The Run class bundles a reservoir model and a simulation configuration into a single, serializable unit. You can think of a Run as a simulation definition: it contains everything needed to reproduce a simulation. Because Run inherits from StoreSerializable, you can save and load entire simulation setups with a single call.

Creating a Run¶

import bores

run = bores.Run(
    model=model,
    config=config,
    name="Base Case Waterflood",
    description="5-spot pattern, 1000 STB/day injection",
    tags=("waterflood", "base-case", "field-A"),
)

The name, description, and tags fields are optional metadata for organizing your simulation library. The created_at field is set automatically to the current UTC timestamp.

Executing a Run¶

A Run is callable and iterable. Calling it returns a generator of ModelState objects, exactly like bores.run(model, config). Iterating over it does the same thing.

# As a callable
for state in run():
    process(state)

# As an iterable
for state in run:
    process(state)

# With bores.run() (accepts Run objects directly)
for state in bores.run(run):
    process(state)

# Override config at execution time
new_config = config.with_updates(output_frequency=5)
for state in bores.run(run, config=new_config):
    process(state)

Saving and Loading Runs¶

Because Run is a StoreSerializable, you can save and load complete simulation definitions:

# Save run to HDF5
run.to_file("base_case.h5")

# Load run later
loaded_run = bores.Run.from_file("base_case.h5")
print(f"Run: {loaded_run.name}")
print(f"Created: {loaded_run.created_at}")

# Execute the loaded run
for state in loaded_run:
    process(state)

Loading from Separate Files¶

When your model and config are stored in separate files, use the from_files() class method:

run = bores.Run.from_files(
    model_path="reservoir_model.h5",
    config_path="simulation_config.yaml",
    pvt_data_path="pvt_tables.h5",  # Optional
)

The pvt_data_path parameter is optional. When provided, the PVT tables are loaded and attached to the config automatically. This is useful when PVT data comes from a separate laboratory analysis file.

Complete Workflows¶

Run, Save States, and Analyze Later¶

The most common workflow is to run a simulation with streaming persistence, then analyze the saved results in a separate session:

import bores
from bores.stores import ZarrStore
from bores.streams import StateStream

# Session 1: Run and save
store = ZarrStore("simulation.zarr")
with StateStream(
    states=bores.run(model, config),
    store=store,
    checkpoint_store=ZarrStore("checkpoints.zarr"),
    checkpoint_interval=50,
) as stream:
    stream.consume()

# Session 2: Analyze saved results (no re-simulation needed)
from bores.states import ModelState
from bores.analyses import ModelAnalyst

store = ZarrStore("simulation.zarr")
analyst = ModelAnalyst(store.load(ModelState))
print(f"Recovery factor: {analyst.oil_recovery_factor:.2%}")

Save and Reproduce a Simulation¶

Package a simulation as a Run object so anyone can reproduce it:

# Save the simulation definition
run = bores.Run(
    model=model,
    config=config,
    name="SPE1 Benchmark",
    tags=("benchmark", "spe1"),
)
run.to_file("spe1_run.h5")

# Later (or on another machine): reproduce exactly
loaded_run = bores.Run.from_file("spe1_run.h5")
states = list(bores.run(loaded_run))

Load Just the Final State¶

When you only need the end result from a previously saved simulation:

store = ZarrStore("simulation.zarr")
max_idx = store.max_index()
final_state = next(store.load(ModelState, indices=[max_idx]))
print(f"Final pressure: {final_state.model.fluid_properties.pressure_grid.mean():.1f} psi")

________

PROBLEMS AND TASKS:
(1) From the Run class documentation, reproduce the passage that begins at the words "When you only" and ends after the words "final_state = next(store.load(ModelState, indices=[max_idx]))".
(2) In the Run class documentation, what value is the created_at field set to automatically?

________

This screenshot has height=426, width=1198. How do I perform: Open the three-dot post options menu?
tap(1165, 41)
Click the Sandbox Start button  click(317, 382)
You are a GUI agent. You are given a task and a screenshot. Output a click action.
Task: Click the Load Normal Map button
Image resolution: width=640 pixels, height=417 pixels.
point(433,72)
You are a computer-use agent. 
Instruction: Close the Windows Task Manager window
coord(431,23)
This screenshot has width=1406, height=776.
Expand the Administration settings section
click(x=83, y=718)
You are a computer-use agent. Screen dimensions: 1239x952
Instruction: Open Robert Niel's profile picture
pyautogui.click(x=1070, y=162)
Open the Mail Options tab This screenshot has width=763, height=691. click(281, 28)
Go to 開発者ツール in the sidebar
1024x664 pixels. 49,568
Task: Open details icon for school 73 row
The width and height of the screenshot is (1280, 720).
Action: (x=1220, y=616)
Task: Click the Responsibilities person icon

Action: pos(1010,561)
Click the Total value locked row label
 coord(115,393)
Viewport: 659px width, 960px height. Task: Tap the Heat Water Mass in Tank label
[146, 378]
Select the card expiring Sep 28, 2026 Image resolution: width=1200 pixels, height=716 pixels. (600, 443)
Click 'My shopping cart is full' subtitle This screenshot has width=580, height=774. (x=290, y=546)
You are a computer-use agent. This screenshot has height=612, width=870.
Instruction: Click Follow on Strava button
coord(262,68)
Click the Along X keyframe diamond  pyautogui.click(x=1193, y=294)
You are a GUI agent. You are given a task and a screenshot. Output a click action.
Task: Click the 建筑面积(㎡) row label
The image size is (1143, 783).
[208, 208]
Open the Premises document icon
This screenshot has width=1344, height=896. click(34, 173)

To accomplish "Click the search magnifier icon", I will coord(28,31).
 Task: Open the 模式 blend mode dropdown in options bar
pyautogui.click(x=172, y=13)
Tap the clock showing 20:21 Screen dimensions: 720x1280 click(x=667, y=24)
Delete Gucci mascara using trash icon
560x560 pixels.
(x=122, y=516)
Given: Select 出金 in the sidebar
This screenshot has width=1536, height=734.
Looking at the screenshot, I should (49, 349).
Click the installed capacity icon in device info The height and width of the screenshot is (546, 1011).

________

RESPONSES IN ORDER:
(1)
When you only need the end result from a previously saved simulation:

store = ZarrStore("simulation.zarr")
max_idx = store.max_index()
final_state = next(store.load(ModelState, indices=[max_idx]))

(2) The current UTC timestamp.